Activity: The required output is the line with "Where should I" plus all lines that follow it to the end of the listing below, written out exactly, with no pictures.

Records for this exercise:
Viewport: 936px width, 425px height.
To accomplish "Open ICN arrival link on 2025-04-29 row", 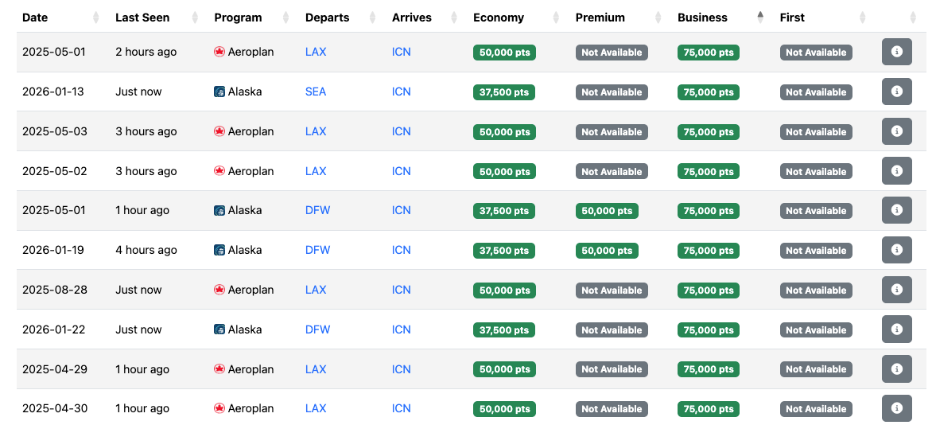I will coord(401,368).
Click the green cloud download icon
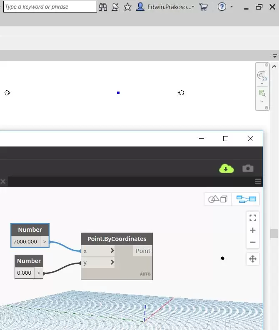This screenshot has width=279, height=330. pos(226,168)
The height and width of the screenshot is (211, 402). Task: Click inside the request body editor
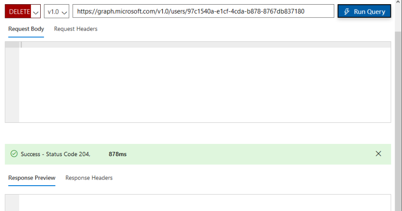coord(205,82)
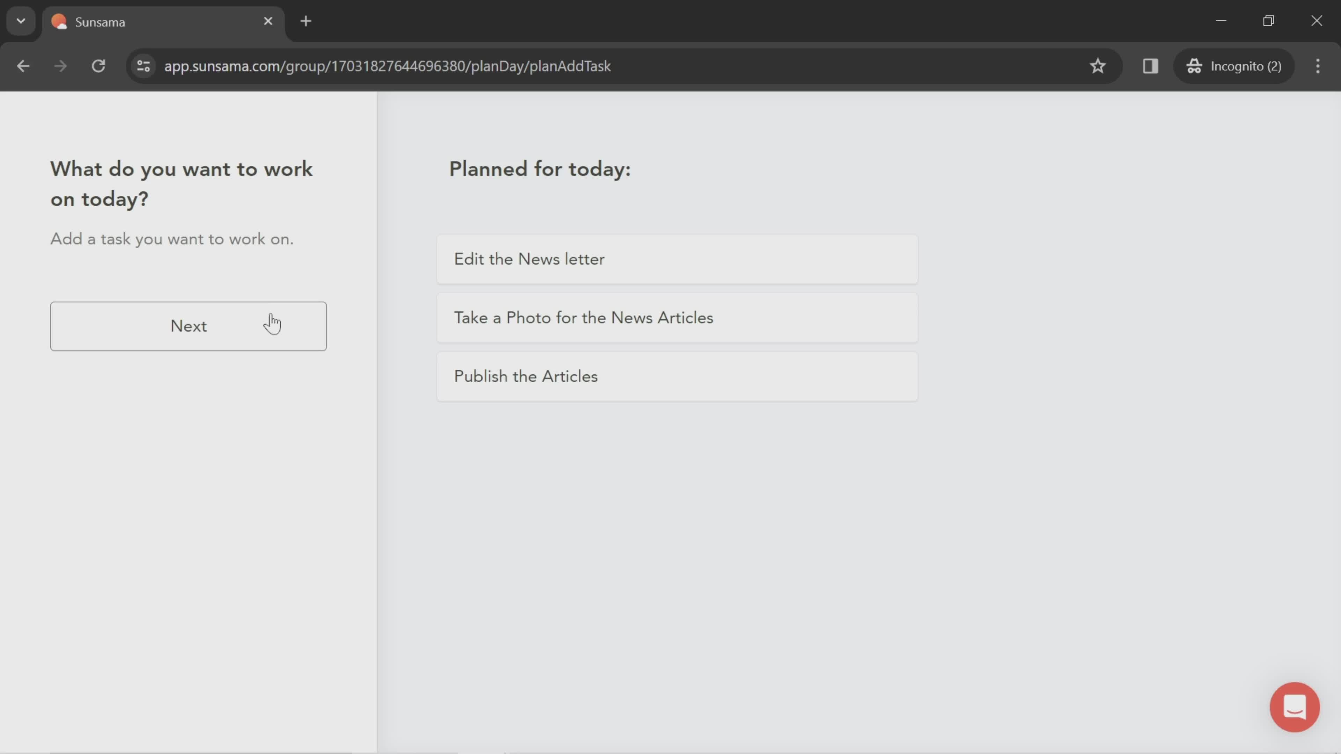Expand the tab list dropdown chevron
1341x754 pixels.
20,20
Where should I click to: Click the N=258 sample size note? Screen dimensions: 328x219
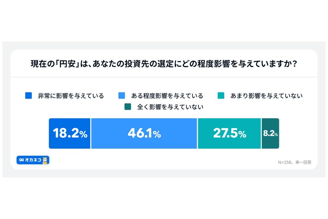coord(285,162)
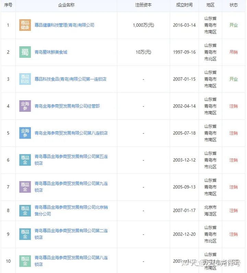Open 青岛金海参商贸发展有限公司第八连锁店 link

pyautogui.click(x=71, y=133)
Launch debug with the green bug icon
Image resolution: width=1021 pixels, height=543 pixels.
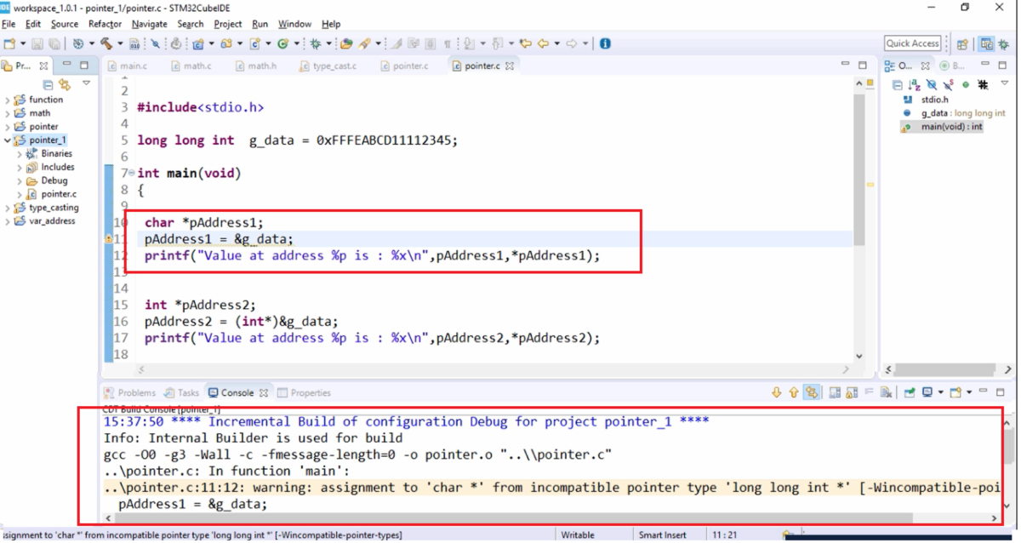click(x=315, y=43)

Written answer:
Where should I click to: Click the N=258 sample size note? Screen dimensions: 328x219
coord(285,162)
Open 青岛金海参商贸发展有限公司第八连锁店 link

pyautogui.click(x=71, y=133)
Launch debug with the green bug icon
Image resolution: width=1021 pixels, height=543 pixels.
click(x=315, y=43)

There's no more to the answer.